- **短い演習**:
従順な僕のたとえについての本文に照らして、次の1.〜3.の記述が合っているかどうかを「はい」か「いいえ」で答え、決め手となる本文の語句をそのまま引用してください。
1. 従順な僕のたとえには3つの質問が含まれている。
2. この記事の映像はすでに用意されている。
3. 従順な僕のたとえに含まれる質問は、すべて否定の答えが期待されるものである。

- **本文**:
+ + +

イエスが語った物語:従順な僕のたとえ(ルカ17:7–10)

著者: ピーター・アムステルダム

10月 17, 2017

[The Stories Jesus Told: The Parable of the Obedient Servant, Luke 17:7–10]

October 17, 2017

注:ビデオ機材の障害のため、本記事の映像はまだ用意できていません。

ルカの福音書には、答えが明白な質問で始まるたとえがいくつも出てきます。例えば、イエスは次のような質問をしておられます。「あなたがたのうちに、百匹の羊を持っている者がいたとする。その一匹がいなくなったら、九十九匹を野原に残しておいて、いなくなった一匹を見つけるまでは捜し歩かないであろうか。」 [1] 「あなたがたのうちで、だれかが邸宅を建てようと思うなら、それを仕上げるのに足りるだけの金を持っているかどうかを見るため、まず、すわってその費用を計算しないだろうか。」 [2] 他にも、次のように、誰もが否定の答えを出すであろう質問もなさいました。「あなたがたのうちで、父であるものは、その子が魚を求めるのに、魚の代りにへびを与えるだろうか。」 [3]

従順な僕(しもべ)のたとえは、ただ1つの質問から始まるのではなく、3つの質問が含まれています。そのうちの2つは否定の答えが期待され、もう1つは肯定の答えが帰ってくるはずのものです。

+ + +

- **抽出データ**:
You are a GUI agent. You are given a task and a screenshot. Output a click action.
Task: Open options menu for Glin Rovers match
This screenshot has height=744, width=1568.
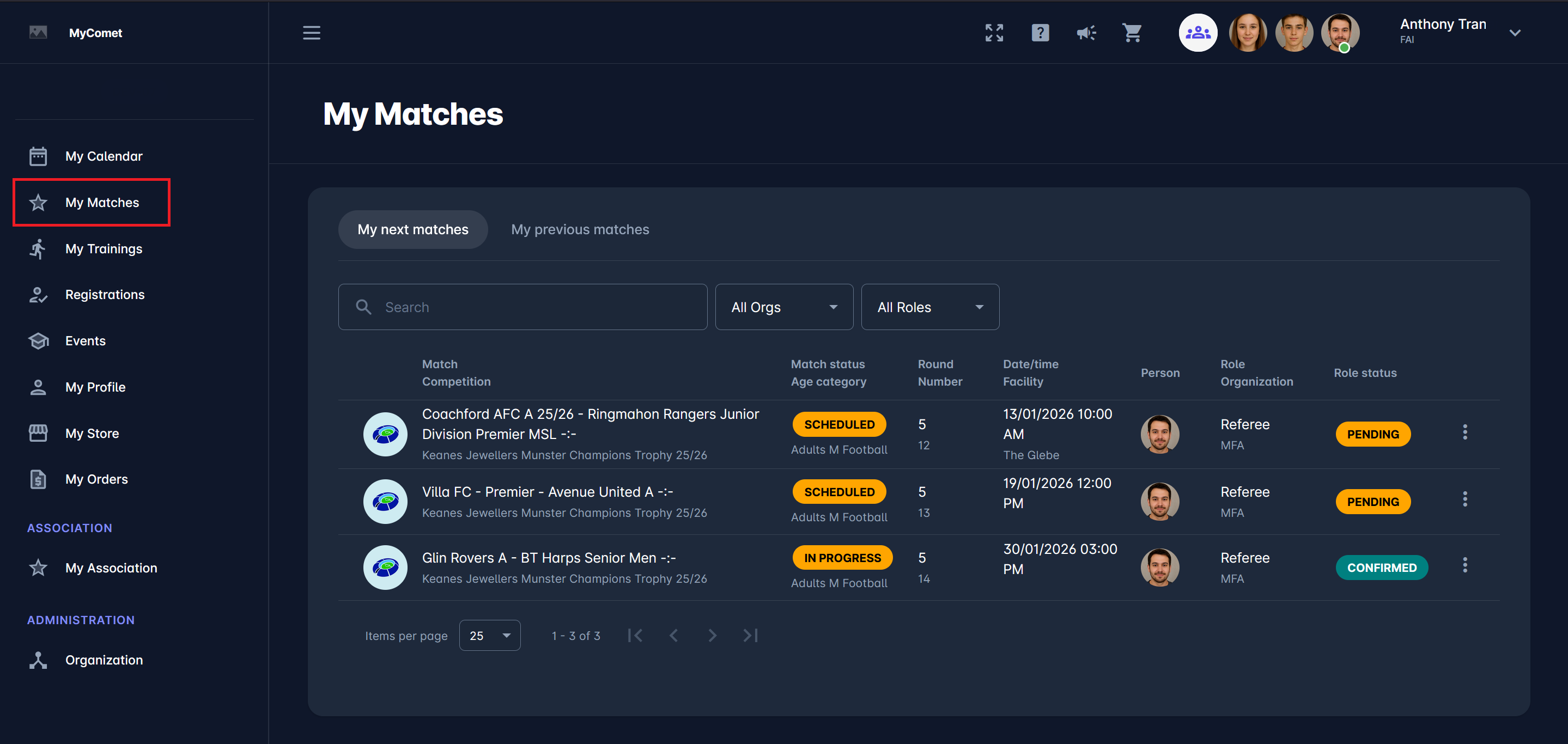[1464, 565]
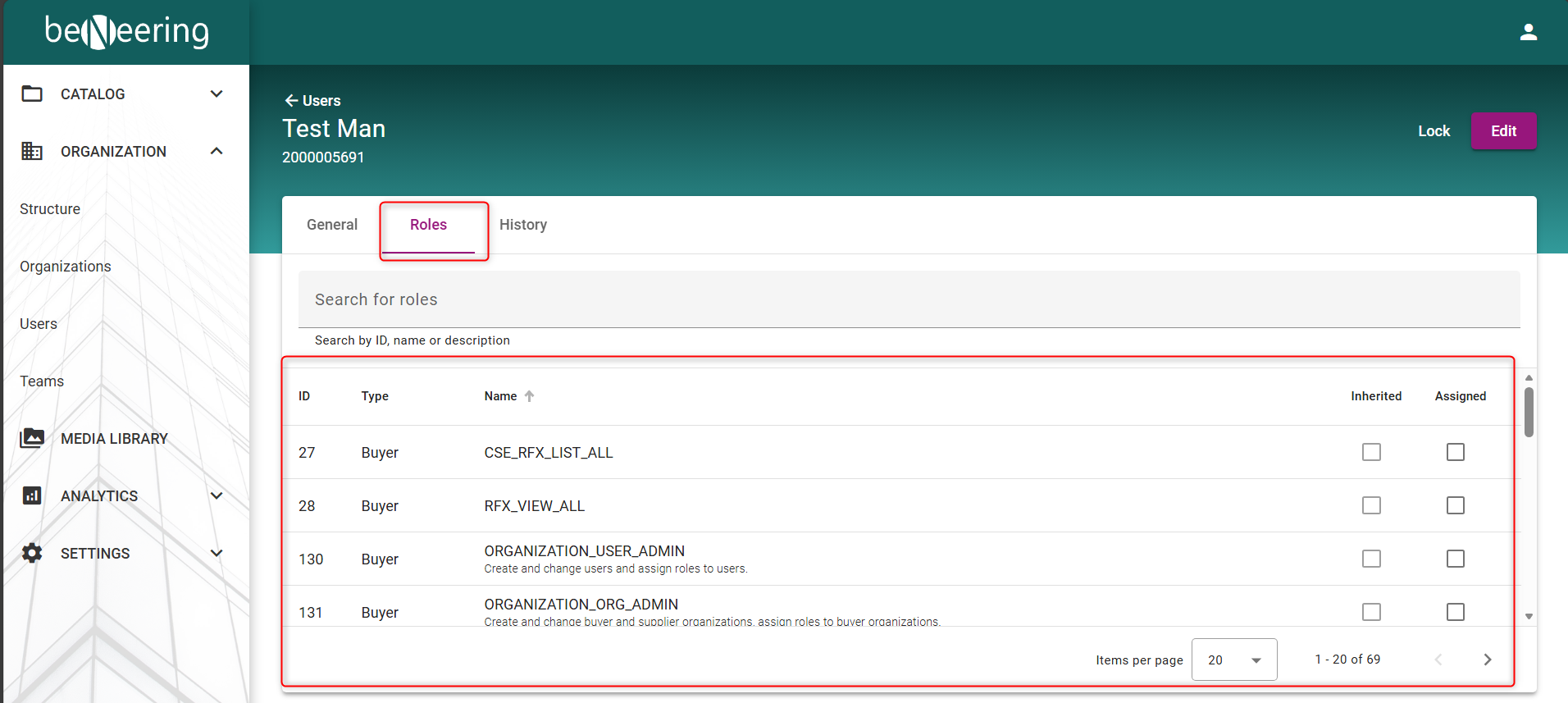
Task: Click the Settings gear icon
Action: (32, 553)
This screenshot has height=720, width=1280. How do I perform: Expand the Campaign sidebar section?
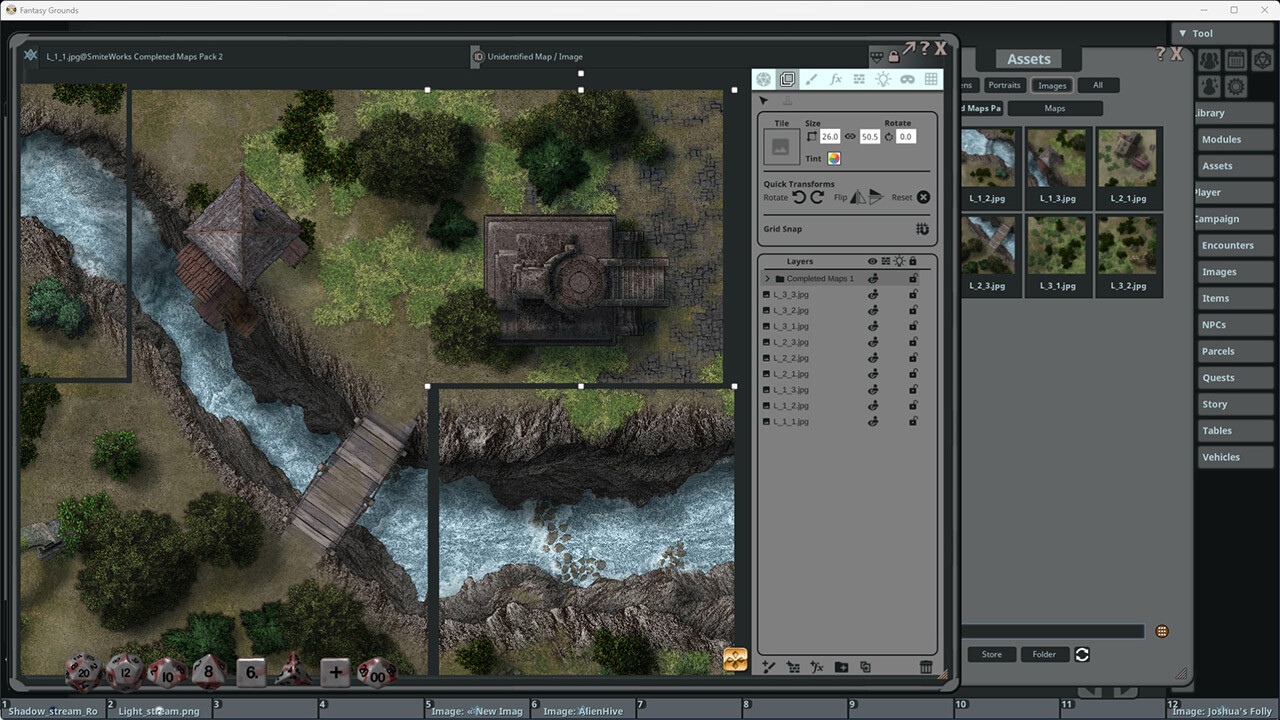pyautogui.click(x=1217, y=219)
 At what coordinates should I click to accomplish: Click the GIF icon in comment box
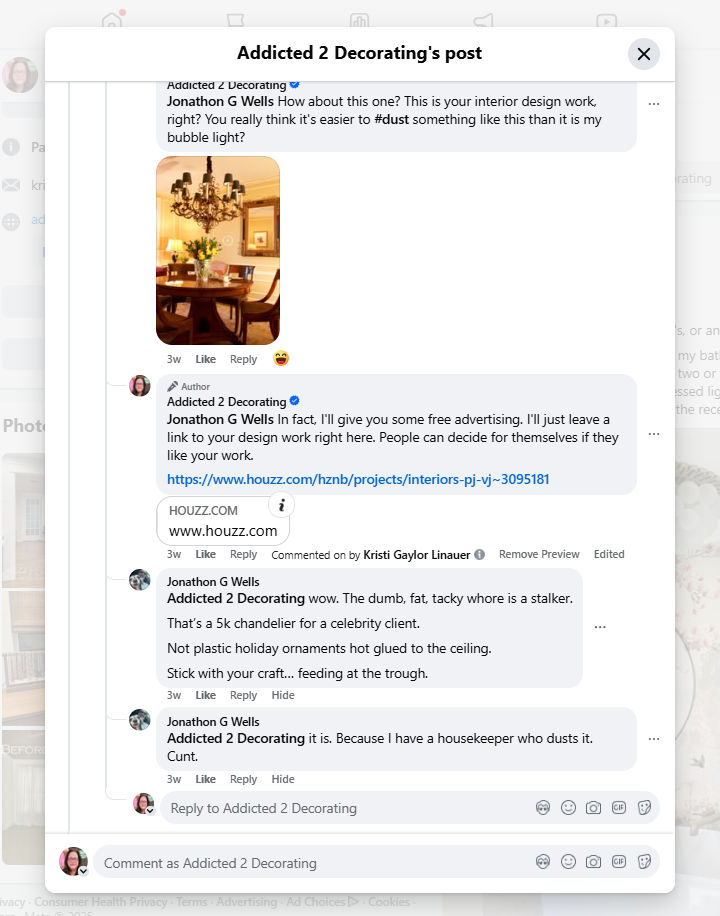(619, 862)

+ + +

- **演習の結果**:
1. はい。「3つの質問が含まれています」
2. いいえ。「本記事の映像はまだ用意できていません」
3. いいえ。「そのうちの2つは否定の答えが期待され、もう1つは肯定の答えが帰ってくるはずのものです」